Aim of the task: Reproduce the lines of the listing from its beginning through the line containing "The image size is (600, 626). tap(136, 345)", inclusive, swapping "Register" for "Sign Up" and leaving everything else unchanged.

:::

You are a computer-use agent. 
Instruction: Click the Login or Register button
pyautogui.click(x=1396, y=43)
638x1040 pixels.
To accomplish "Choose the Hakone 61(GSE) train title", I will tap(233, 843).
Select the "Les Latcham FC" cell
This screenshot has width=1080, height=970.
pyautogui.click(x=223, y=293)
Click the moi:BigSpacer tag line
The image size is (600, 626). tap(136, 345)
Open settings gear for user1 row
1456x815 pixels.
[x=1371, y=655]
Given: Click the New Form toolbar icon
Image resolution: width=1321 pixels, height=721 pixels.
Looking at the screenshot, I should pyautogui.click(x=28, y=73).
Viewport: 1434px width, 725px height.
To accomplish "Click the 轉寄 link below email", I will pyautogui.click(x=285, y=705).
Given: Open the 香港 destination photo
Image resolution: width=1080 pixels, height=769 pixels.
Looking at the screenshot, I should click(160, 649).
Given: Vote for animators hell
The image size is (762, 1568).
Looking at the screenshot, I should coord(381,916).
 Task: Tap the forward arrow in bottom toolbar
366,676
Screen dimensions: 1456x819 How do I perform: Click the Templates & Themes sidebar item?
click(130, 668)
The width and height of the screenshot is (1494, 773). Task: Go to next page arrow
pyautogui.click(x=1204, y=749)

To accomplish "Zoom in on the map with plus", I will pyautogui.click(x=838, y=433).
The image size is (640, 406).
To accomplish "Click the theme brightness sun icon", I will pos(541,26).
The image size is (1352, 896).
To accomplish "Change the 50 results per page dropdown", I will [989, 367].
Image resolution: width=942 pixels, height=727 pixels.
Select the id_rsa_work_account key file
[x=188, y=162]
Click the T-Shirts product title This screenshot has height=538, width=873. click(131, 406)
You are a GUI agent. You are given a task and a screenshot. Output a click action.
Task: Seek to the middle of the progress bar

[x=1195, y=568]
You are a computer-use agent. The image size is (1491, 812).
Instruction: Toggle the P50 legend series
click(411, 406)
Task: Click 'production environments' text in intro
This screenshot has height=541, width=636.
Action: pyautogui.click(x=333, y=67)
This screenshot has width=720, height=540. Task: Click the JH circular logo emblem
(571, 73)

:::

Expected answer:
You are a computer-use agent. 
Instruction: Click the Login or Sign Up button
pyautogui.click(x=1396, y=43)
638x1040 pixels.
To accomplish "Choose the Hakone 61(GSE) train title", I will tap(233, 843).
Select the "Les Latcham FC" cell
This screenshot has width=1080, height=970.
pyautogui.click(x=223, y=293)
Click the moi:BigSpacer tag line
The image size is (600, 626). tap(136, 345)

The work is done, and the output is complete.